OSTBLOCK / WARSCHAU O Polen, deine QuaI!

aus DER SPIEGEL 44/1956

Gleich einem gepeinigten Stier brach Ende der vorletzten Woche Polens Freiheitswille aus der stalinistischen Hürde. Auf der entfesselten Bestie reitend, stürmte Wladyslaw Gomulka - vor einem halben Jahr noch ein Verfemter - auf den Gipfel der Macht. Er wurde Erster Sekretär der Vereinigten Arbeiterpartei Polens.

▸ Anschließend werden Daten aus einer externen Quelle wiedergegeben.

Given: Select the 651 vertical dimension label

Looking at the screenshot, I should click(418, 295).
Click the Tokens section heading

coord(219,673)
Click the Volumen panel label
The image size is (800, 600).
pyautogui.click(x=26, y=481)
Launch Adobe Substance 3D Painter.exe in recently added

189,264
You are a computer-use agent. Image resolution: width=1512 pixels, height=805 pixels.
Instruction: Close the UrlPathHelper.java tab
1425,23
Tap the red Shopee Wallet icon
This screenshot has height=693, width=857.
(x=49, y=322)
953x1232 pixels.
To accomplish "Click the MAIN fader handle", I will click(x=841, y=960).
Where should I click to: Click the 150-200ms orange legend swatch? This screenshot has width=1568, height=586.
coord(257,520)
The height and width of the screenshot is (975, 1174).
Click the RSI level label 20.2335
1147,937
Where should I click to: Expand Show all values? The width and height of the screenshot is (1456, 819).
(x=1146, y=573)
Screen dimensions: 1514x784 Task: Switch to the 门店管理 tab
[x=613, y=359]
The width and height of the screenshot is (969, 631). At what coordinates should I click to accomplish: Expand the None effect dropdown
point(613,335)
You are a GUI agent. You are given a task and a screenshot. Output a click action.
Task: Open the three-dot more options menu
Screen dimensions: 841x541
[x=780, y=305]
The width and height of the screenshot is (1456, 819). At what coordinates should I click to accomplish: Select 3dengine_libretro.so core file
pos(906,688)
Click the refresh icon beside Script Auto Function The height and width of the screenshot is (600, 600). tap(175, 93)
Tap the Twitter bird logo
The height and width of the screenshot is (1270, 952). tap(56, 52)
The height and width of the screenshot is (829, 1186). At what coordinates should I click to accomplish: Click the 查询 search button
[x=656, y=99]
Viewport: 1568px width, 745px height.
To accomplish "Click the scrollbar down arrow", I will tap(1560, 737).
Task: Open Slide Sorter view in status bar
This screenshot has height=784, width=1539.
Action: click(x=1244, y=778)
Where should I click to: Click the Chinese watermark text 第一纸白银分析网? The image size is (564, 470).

Am Montagabend der letzten Woche toste durch Warschaus Straßen der Siegesjubel des Gomulka-Aufstandes, der - packend und schön in seiner todesmutigen Haltung angesichts des dräuenden russischen Kolosses - die Parole »Freiheit und Brot« auf seine flatternden Fahnen und grellen Transparente geschrieben hatte. Doch schon wenige Tage später mußte Gomulka mit einem Unterton der Drohung vor »nationalistischen Entgleisungen« gegenüber den Sowjets warnen. Er betonte, daß ein sozialistisches Polen nur im Rahmen der Freundschaft mit der Sowjet-Union möglich sei, und Polens Ministerpräsident Cyrankiewicz flunkerte in einer Rede: »Bei der Bekämpfung dieser (antisowjetischen) Ausbrüche wurden wir von der polnischen Arbeiterklasse und der großen Mehrheit der Öffentlichkeit unterstützt, die bestmögliche Beziehungen mit unseren (sowjetischen) Verbündeten auf der Grundlage der Gleichberechtigung und die Selbstregierung unseres Landes wünschen.« Entgegen dieser Darstellung ist Tatsache, daß die polnische Arbeiterschaft der Regierung keineswegs gegen antisowjetische »Ausbrüche« beistand, sondern im Gegenteil die Regierung in deren Kampf gegen die Sowjets unterstützte.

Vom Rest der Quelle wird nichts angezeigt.